Borja Segarra, MD, Marta Molina, MD, and Luis Aguilella, MD, PhD
Locking compression plates (LCP) have been widely used in the primary treatment of proximal humeral fractures (PHF), providing a rigid and stable construct.1,2 However, because this type of fracture is more prevalent in patients with poor bone quality3 and bone support, primary repair with LCP may fail because of fracture comminution,4 leading to complications such as screw cutout, loss of reduction, and high reoperation rates.5 To provide greater stability to osteosynthesis, various alternatives have been suggested, such as the addition of a structured bone graft6 or cement to screws.7 Gardner et al proposed the use of fibular allografts (FA) as a structural augmentation method.8 The technique consists of intramedullary placement of a 5- to 6-cm diaphyseal fragment of the fibula, facilitating the reduction and support of the humeral head. The allograft is incorporated into osteosynthesis by LCP, thus strengthening its fixation. The initial clinical outcomes of this technique were satisfactory9 and were maintained in subsequent studies conducted at the same institution.10–15 Although there are some systematic reviews on this technique,16,17 none of them have been conducted with rigorous inclusion criteria. In addition, new comparative studies of fibular augmentation with other techniques18,19 have been published in recent years.

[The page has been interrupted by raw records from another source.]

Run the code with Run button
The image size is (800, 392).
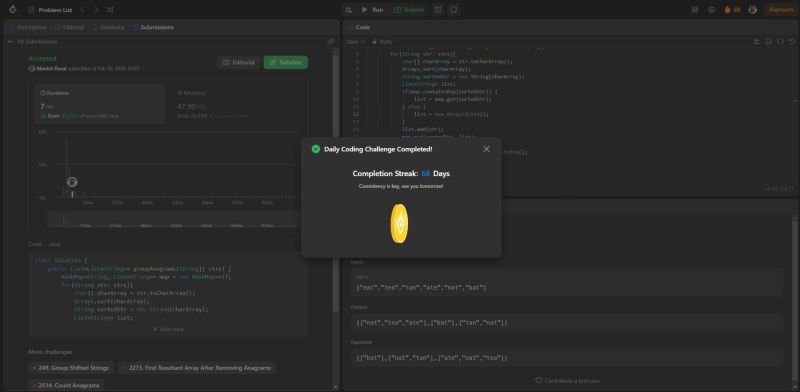(x=372, y=10)
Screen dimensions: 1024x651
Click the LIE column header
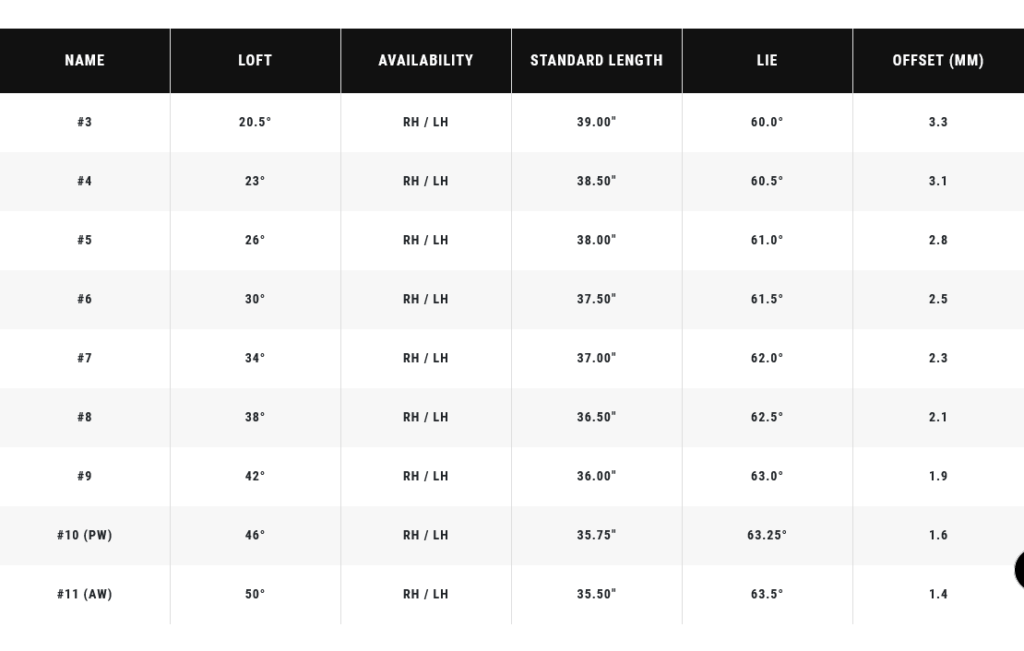(x=767, y=61)
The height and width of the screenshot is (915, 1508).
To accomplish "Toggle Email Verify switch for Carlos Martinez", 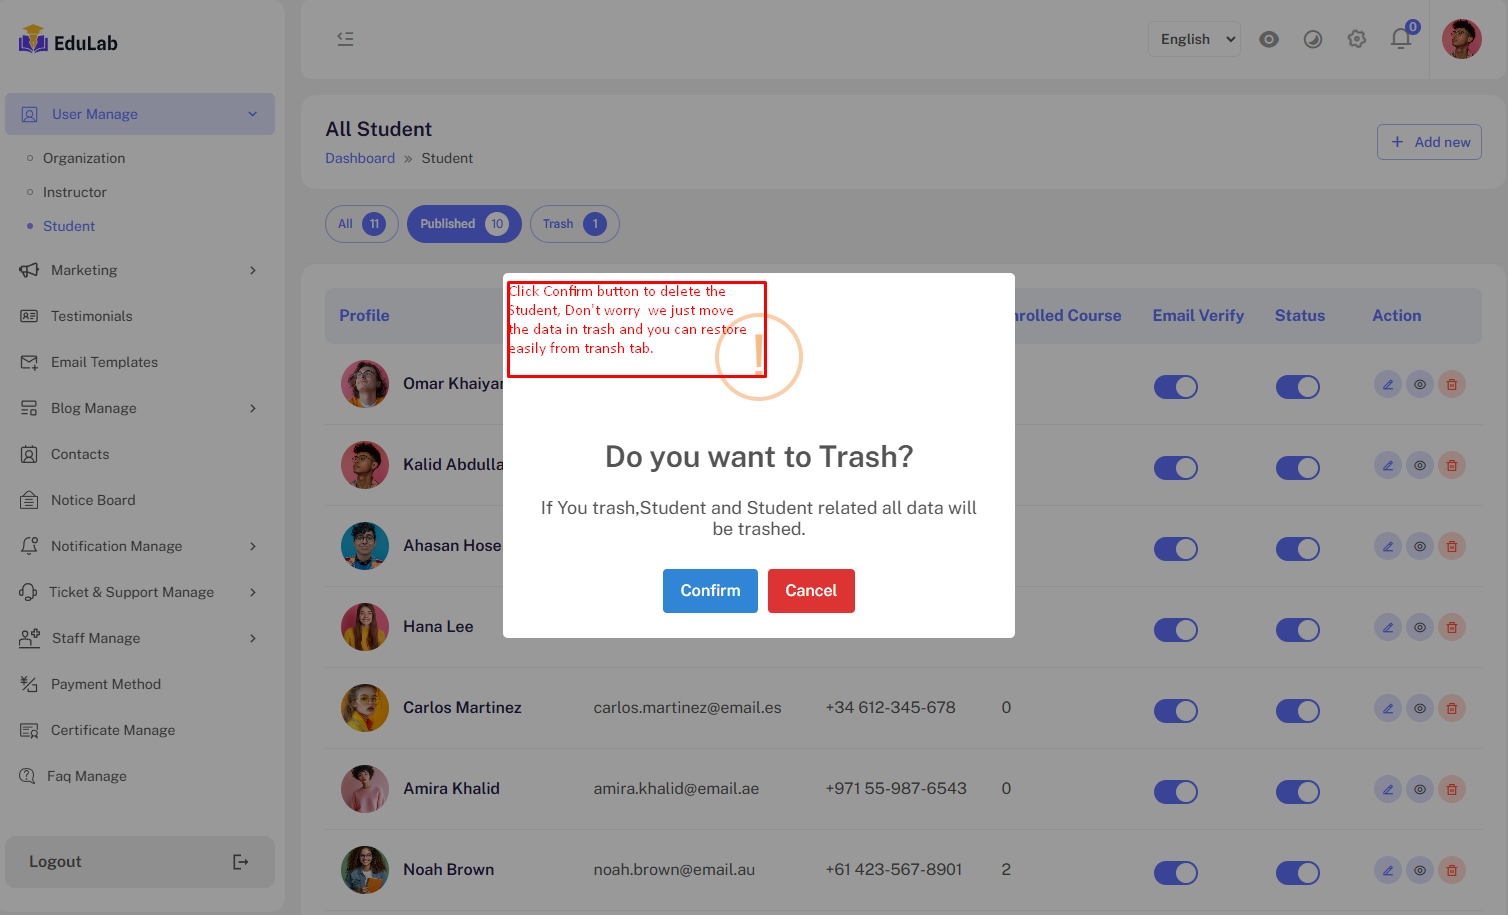I will [1175, 711].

In light of these observations, there is an urgent need for a new systematic review of this topic.
Given the increasing popularity of this treatment in recent years, we have performed a systematic review of the literature on the use of FA as an augmentation technique for osteosynthesis of PHF. The purpose of this study was to review the applicable indications for FA and to determine whether its clinical outcomes and complications justify the use of this technique for PHF.